New orders, a key indicator of future business activity, rose 0.9 percent from a month earlier, according to preliminary figures from statistics agency Destatis, slightly below forecasts.
It followed a near 11-percent drop in January.
Despite some volatility, the indicator has generally been trending up since mid-2025 as the government increases public spending in a bid to revive Europe's struggling biggest economy.
But the latest figures concern the period immediately before the outbreak of the US-Israeli war against Iran, which has sent oil and gas prices surging, a huge burden for Germany's power-hungry manufacturers.
The positive momentum "is likely to be temporarily dampened as a result of the energy price shock associated with the conflict in the Middle East," the economy ministry said in a statement.

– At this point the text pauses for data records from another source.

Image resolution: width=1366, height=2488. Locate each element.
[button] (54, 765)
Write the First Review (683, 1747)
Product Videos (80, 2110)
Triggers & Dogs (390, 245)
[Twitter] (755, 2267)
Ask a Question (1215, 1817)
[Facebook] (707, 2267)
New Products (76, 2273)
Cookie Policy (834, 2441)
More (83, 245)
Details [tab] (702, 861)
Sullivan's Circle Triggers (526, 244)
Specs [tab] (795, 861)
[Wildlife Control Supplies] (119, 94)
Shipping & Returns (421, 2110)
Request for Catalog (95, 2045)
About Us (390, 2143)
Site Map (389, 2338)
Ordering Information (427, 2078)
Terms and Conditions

Overseas demand surged 4.7 percent in February while domestic orders dropped 4.4 percent, according to Destatis.
There was good news for the troubled auto sector, where orders rose 3.8 percent, and there were also strong increases in demand for metal products.

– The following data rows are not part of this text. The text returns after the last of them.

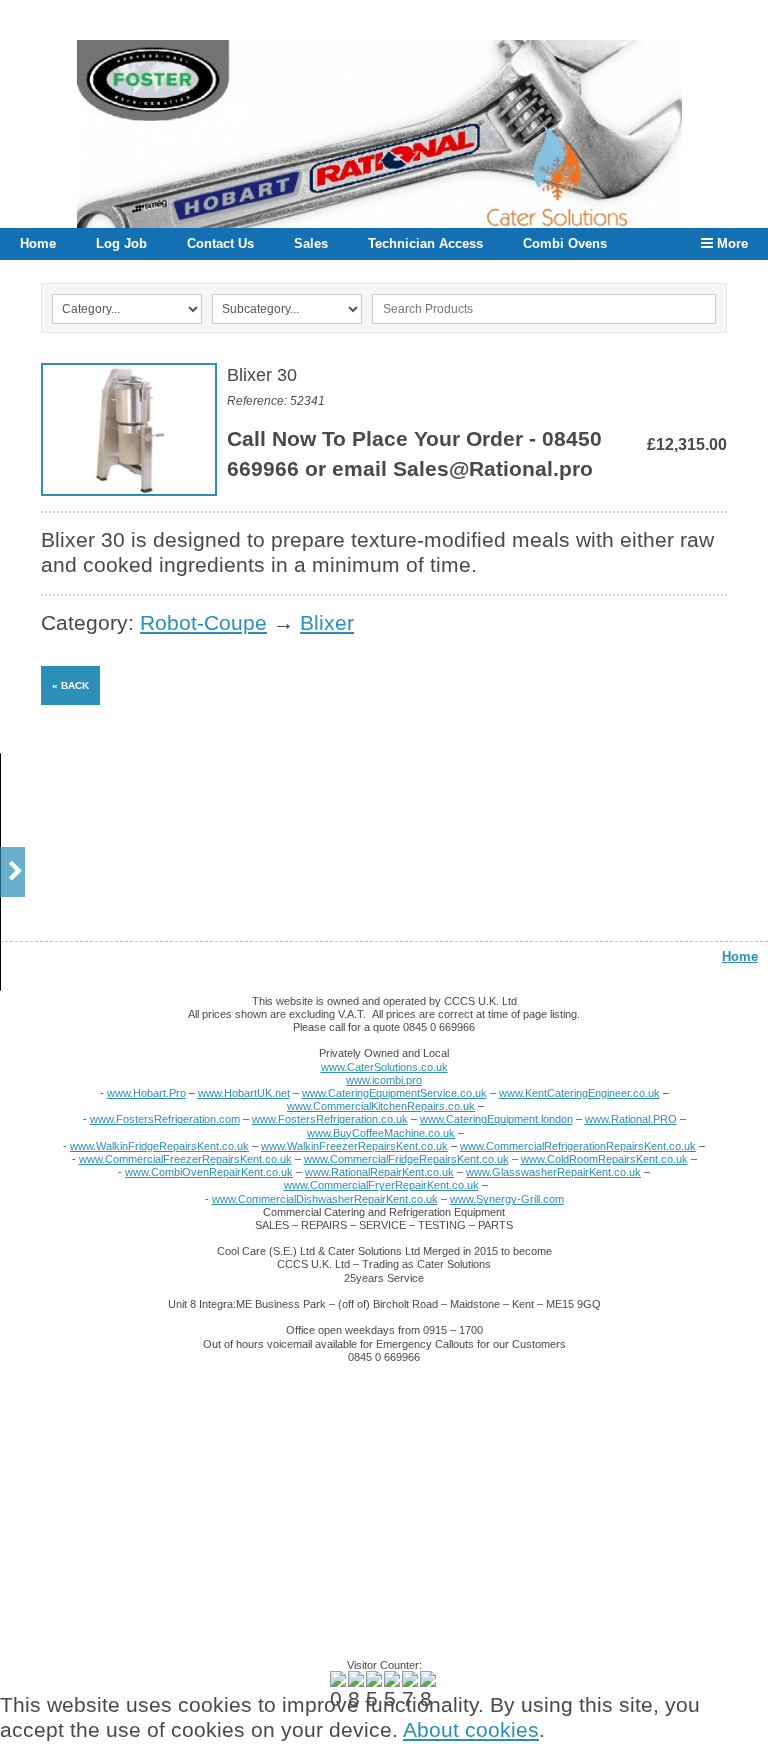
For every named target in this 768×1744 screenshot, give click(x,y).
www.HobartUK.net (244, 1093)
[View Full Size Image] (129, 429)
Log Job (121, 243)
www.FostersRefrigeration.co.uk (330, 1119)
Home (38, 243)
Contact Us (220, 243)
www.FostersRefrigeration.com (165, 1119)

But there was a near 26-percent month-on-month decline in the category of transport equipment that includes military vehicles, aircraft, ships and trains.
Hopes for a recovery in Germany this year following several bleak years have been dampened due to the energy shock unleashed by the war.
Last week, leading economic institutes more than halved their growth forecast for this year, and now are predicting expansion of just 0.6 percent.